**ASSIGNMENT:**
Return exactly the lines of the entries that start at the line containing "Instruction: Click the" and continue to the last line. Omit the pictures.

**SUPPLIED ENTRIES:**

···

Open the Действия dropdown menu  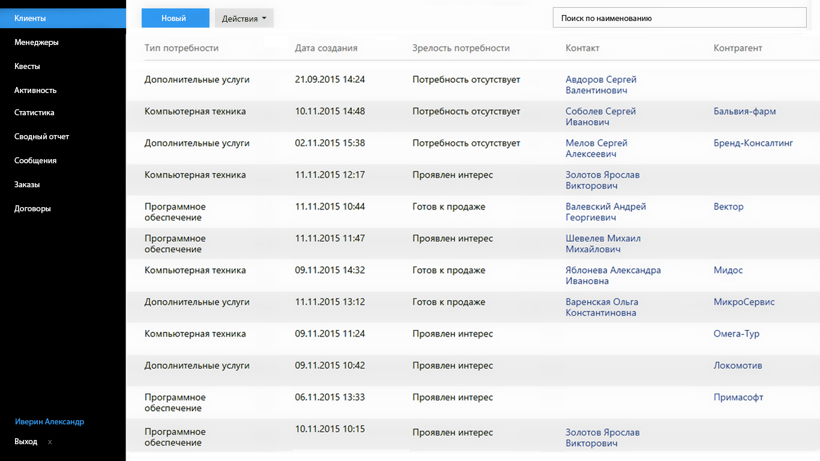point(244,18)
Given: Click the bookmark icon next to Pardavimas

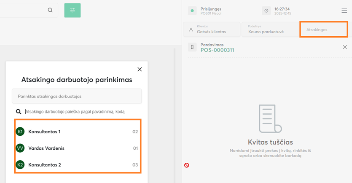Looking at the screenshot, I should click(192, 47).
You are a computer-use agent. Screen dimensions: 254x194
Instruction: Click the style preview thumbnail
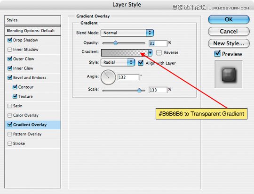tap(229, 74)
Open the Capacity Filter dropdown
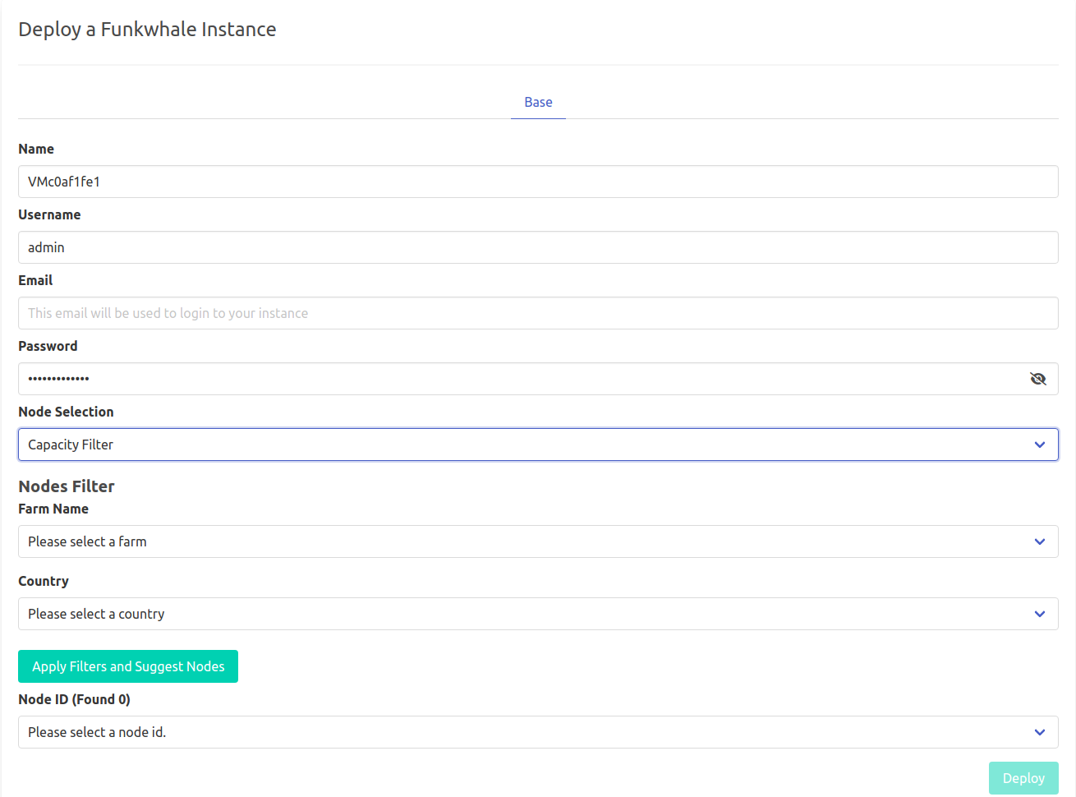1076x797 pixels. click(x=526, y=445)
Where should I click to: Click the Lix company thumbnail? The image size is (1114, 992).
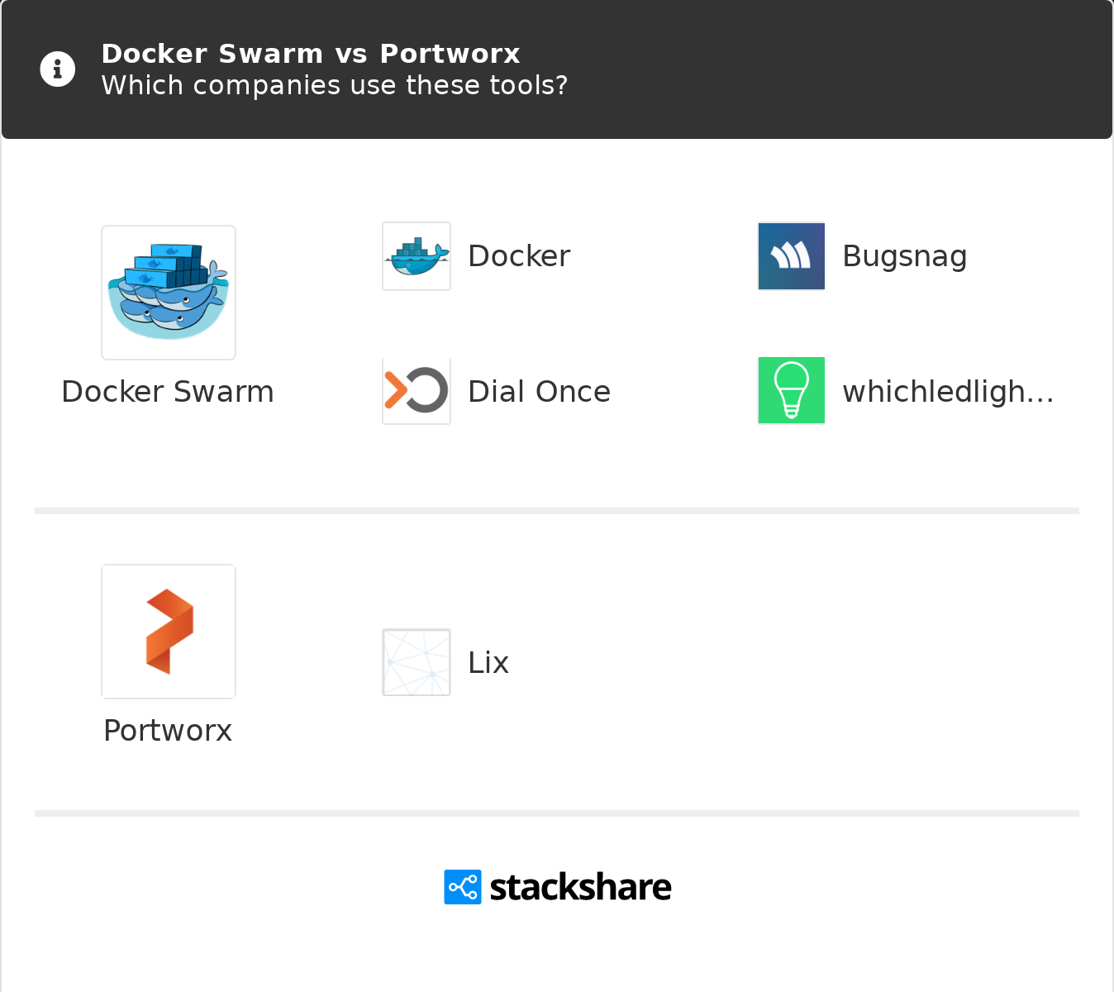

···

**OUTPUT OF THE TASK:**
Instruction: Click the style preview thumbnail
tap(229, 74)
Open the Capacity Filter dropdown
1076x797 pixels. click(x=526, y=445)
Where should I click to: Click the Lix company thumbnail? The image size is (1114, 992).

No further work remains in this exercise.